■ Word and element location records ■
┄┄┄┄┄┄┄┄┄┄
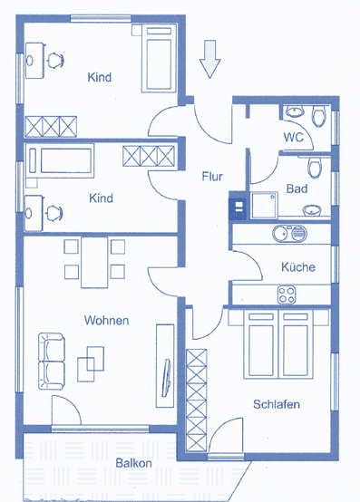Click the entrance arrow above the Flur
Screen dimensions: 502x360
pos(209,59)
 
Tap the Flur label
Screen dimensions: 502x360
pos(212,177)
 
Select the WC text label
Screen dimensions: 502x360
pos(293,137)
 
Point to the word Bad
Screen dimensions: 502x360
pos(296,188)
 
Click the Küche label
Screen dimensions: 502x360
pos(298,267)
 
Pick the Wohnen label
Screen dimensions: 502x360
pos(106,321)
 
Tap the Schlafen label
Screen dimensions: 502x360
pos(277,404)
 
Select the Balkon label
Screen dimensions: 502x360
pos(133,463)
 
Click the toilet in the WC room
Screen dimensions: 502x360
pos(317,116)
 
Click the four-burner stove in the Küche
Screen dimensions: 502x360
pos(288,294)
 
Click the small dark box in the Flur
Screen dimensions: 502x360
pos(238,207)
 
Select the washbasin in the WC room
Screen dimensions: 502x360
pos(294,113)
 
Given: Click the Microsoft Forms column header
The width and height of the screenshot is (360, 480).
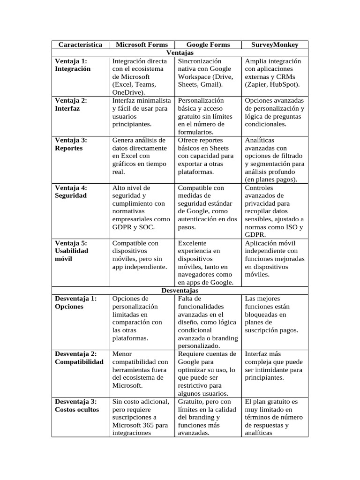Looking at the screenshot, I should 142,45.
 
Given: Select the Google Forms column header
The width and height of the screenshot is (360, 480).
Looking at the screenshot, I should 208,45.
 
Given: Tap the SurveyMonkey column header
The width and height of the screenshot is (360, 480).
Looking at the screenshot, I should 275,45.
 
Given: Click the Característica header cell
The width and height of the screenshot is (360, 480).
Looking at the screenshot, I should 81,45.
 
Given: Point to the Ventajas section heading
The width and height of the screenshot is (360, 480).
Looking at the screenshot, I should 180,53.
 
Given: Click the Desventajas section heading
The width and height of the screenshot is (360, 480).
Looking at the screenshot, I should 180,291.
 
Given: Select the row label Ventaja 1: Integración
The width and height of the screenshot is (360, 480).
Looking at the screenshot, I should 73,65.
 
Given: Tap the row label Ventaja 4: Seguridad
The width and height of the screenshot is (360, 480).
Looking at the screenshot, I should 71,191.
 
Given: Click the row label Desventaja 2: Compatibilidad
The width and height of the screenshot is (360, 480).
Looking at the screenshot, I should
┄┄┄┄┄┄┄┄┄┄
■ Exercise prompt ■
Please rewrite all the records above, swapping "Screen dimensions" for "Image size" each time it appears and leaving everything else unchanged. Leave the pictures out of your answer.

■ Complete response ■
Click the entrance arrow above the Flur
Image size: 502x360
pos(209,59)
 
Tap the Flur label
Image size: 502x360
pos(212,177)
 
Select the WC text label
Image size: 502x360
pos(293,137)
 
Point to the word Bad
Image size: 502x360
pos(296,188)
 
Click the Küche label
Image size: 502x360
pos(298,267)
 
Pick the Wohnen label
Image size: 502x360
pos(106,321)
 
Tap the Schlafen label
Image size: 502x360
pos(277,404)
 
Select the Balkon label
Image size: 502x360
pos(133,463)
 
Click the toilet in the WC room
Image size: 502x360
pos(317,116)
 
Click the four-burner stove in the Küche
Image size: 502x360
pos(288,294)
 
Click the small dark box in the Flur
Image size: 502x360
pos(238,207)
 
Select the washbasin in the WC room
Image size: 502x360
pos(294,113)
 
Given: Click the Microsoft Forms column header
The width and height of the screenshot is (360, 480).
Looking at the screenshot, I should 142,45.
 
Given: Select the Google Forms column header
The width and height of the screenshot is (360, 480).
Looking at the screenshot, I should 208,45.
 
Given: Tap the SurveyMonkey column header
The width and height of the screenshot is (360, 480).
Looking at the screenshot, I should 275,45.
 
Given: Click the Característica header cell
The width and height of the screenshot is (360, 480).
Looking at the screenshot, I should 81,45.
 
Given: Point to the Ventajas section heading
The width and height of the screenshot is (360, 480).
Looking at the screenshot, I should 180,53.
 
Given: Click the Desventajas section heading
The width and height of the screenshot is (360, 480).
Looking at the screenshot, I should 180,291.
 
Given: Select the row label Ventaja 1: Integración
The width and height of the screenshot is (360, 480).
Looking at the screenshot, I should 73,65.
 
Given: Tap the row label Ventaja 4: Seguridad
The width and height of the screenshot is (360, 480).
Looking at the screenshot, I should 71,191.
 
Given: Click the row label Desventaja 2: Compatibilidad
The width and height of the screenshot is (360, 480).
Looking at the screenshot, I should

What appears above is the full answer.